Traditional medicine, however, is not enough. Colombia formally closed its borders on 17 March, but the boundaries become blurred in the Amazon rainforest. Leticia, the axis of that triple Amazon border, defines the deepest Colombia. There, mobility is constant and the barriers are very difficult to erect. "The virus entered the Colombian Amazon in April along a street in the Brazilian Tabatinga. These are Siamese populations, with a fluid commercial exchange, very close to the Peruvian island of Santa Rosa," explains Ángela López of the Solidaridad Leticia association in Atalayar. This Colombian department, with a population of 79,000, has just 68 hospital beds and four intermediate care beds. But the worst thing, in the eyes of the experts, is that there is no ICU, a factor that can trigger dire consequences. "One of our fears is that entire ethnic groups will become extinct," Martha Vives, Vice Dean of Science at Uniandes, told Atalayar.

This is not the first time that the Amazon has experienced a situation that puts a large part of its population in danger. Many of those who work in the territory remember these days of the fateful 1988, when the indigenous Nukak people of south-eastern Colombia had their first contact with outsiders and, as a result, the flu devastated at least half of their population. But their drama did not end there. The survivors of this people, hunters and gatherers, were then pushed by settlers and armed groups who took over their forest and forced them to flee and settle for years in the city of San José del Guaviare. 

Thus, according to reports from workers in these areas, when the first news of an unprecedented and rapidly advancing pandemic reached their ears, the few Nukak left alive rushed back into the jungle before the Colombian Government could decree any kind of restriction of movement. "While the pandemic has provided a breathing space for the atmosphere, it has highlighted all the problems these indigenous peoples have. Among them, most importantly, the lack of hospitals," says the director of the NGO Amazon Conservation Team, Carolina Gil to Atalayar. 

The Brazilian Armed Forces medical team arrives in the town of Cruzeirinho, near Palmeiras do Javari, Amazonas state, in northern Brazil, on 18 June 2020, to assist the indigenous population in the midst of the COVID-19 pandemic

According to the Coordinating Body of the Indigenous Organizations of the Amazon Basin, up to September, more than 52,628 confirmed cases and 1,636 deaths have been reported in indigenous peoples of the Amazon. "Civil society cannot be oblivious to this reality, and from our organisation, together with other NGOs, we have worked actively to accompany the indigenous communities in the humanitarian emergency they are experiencing," says Gil. 

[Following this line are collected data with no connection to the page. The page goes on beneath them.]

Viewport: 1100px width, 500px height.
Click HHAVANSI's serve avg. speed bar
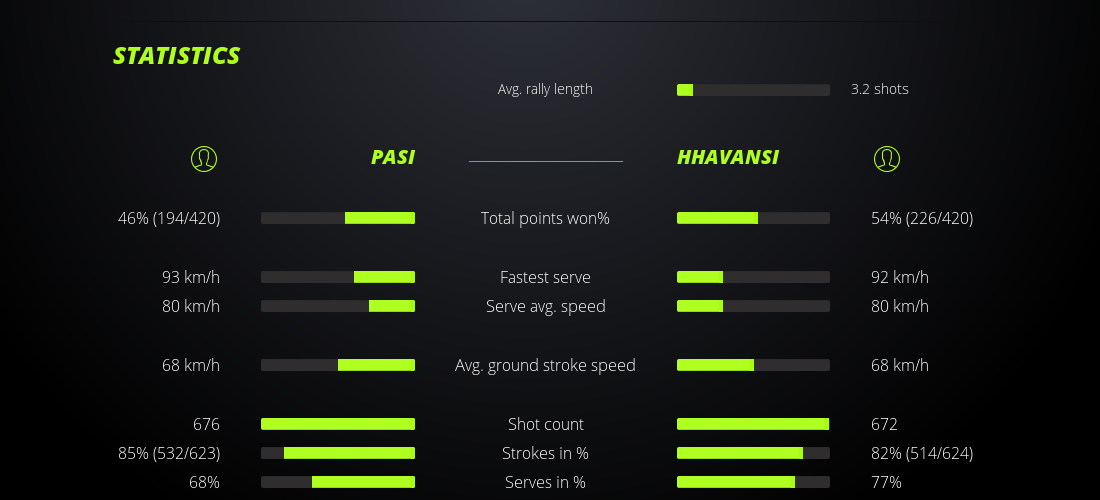click(x=753, y=306)
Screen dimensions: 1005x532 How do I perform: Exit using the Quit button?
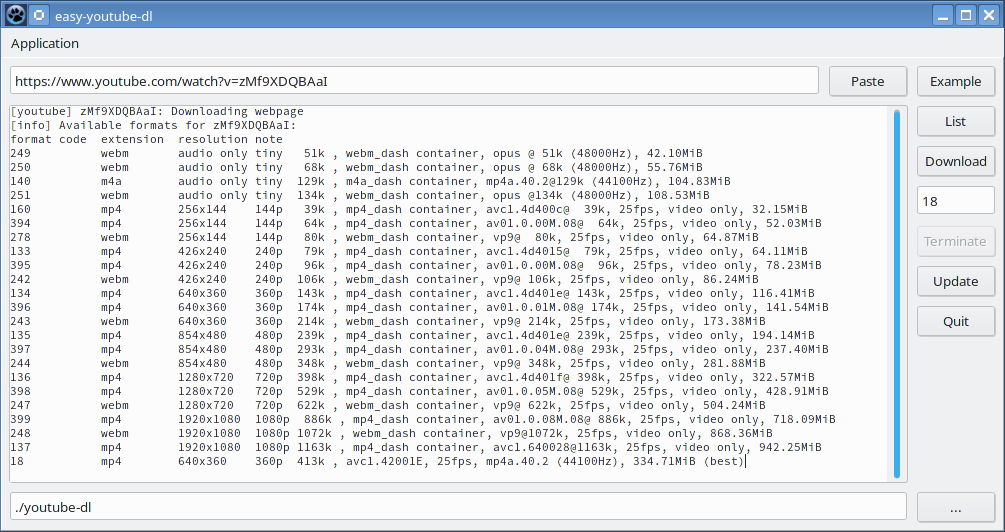955,321
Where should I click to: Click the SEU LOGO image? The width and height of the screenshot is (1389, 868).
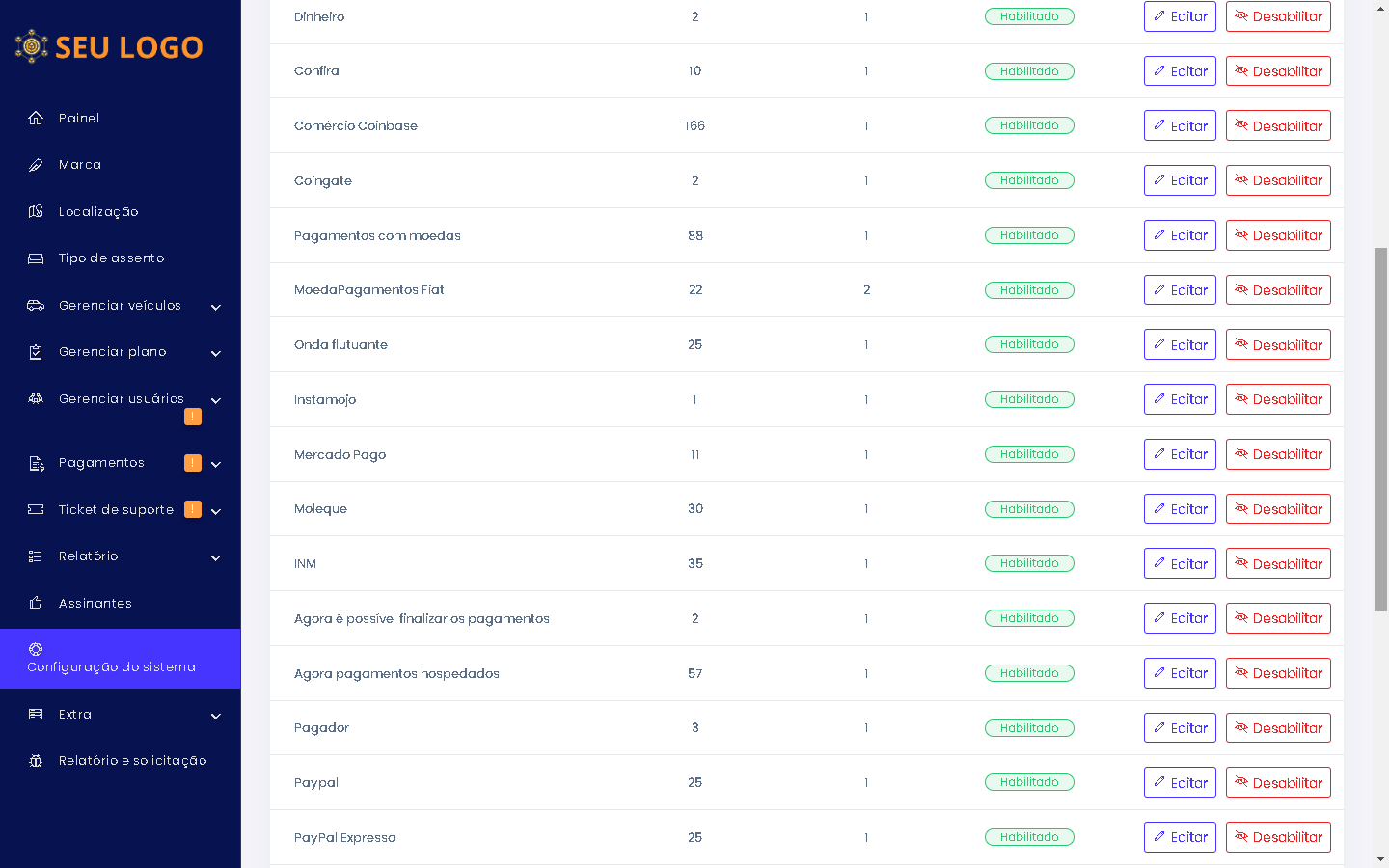pyautogui.click(x=109, y=46)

In Peru, the pandemic has accelerated the agony of two indigenous peoples in the Amazon region who have been hit by the disease: the Awajún and the Wampís. In the country's northern jungle, medical care has always been poor, and today only 30 percent of health workers operate. The rest have been infected because they did not receive sufficient protective equipment and medicines in time, despite having requested them since April, according to Atalayar Mary Carreño, head nurse at the local hospital in Puerto Nariño, on the banks of the Amazon River. "It is no secret that the health infrastructure in the Amazon is abysmal. Here there is a hospital with an emergency room, hospitalization and outpatient clinic. Sometimes we don't even have light bulbs to illuminate patients who come in with fractures, we have to see the bone with torches," says Carreño. 

After five months of the pandemic, the situation in Colombia remains critical. After six months of confinement, the government headed by Iván Duque lifted all restrictions on movement a fortnight ago, including a total opening of national borders and a partial and gradual opening of international ones. This Sunday, Colombia added 7,355 new cases for a total of 716,319 people infected since the beginning of the pandemic.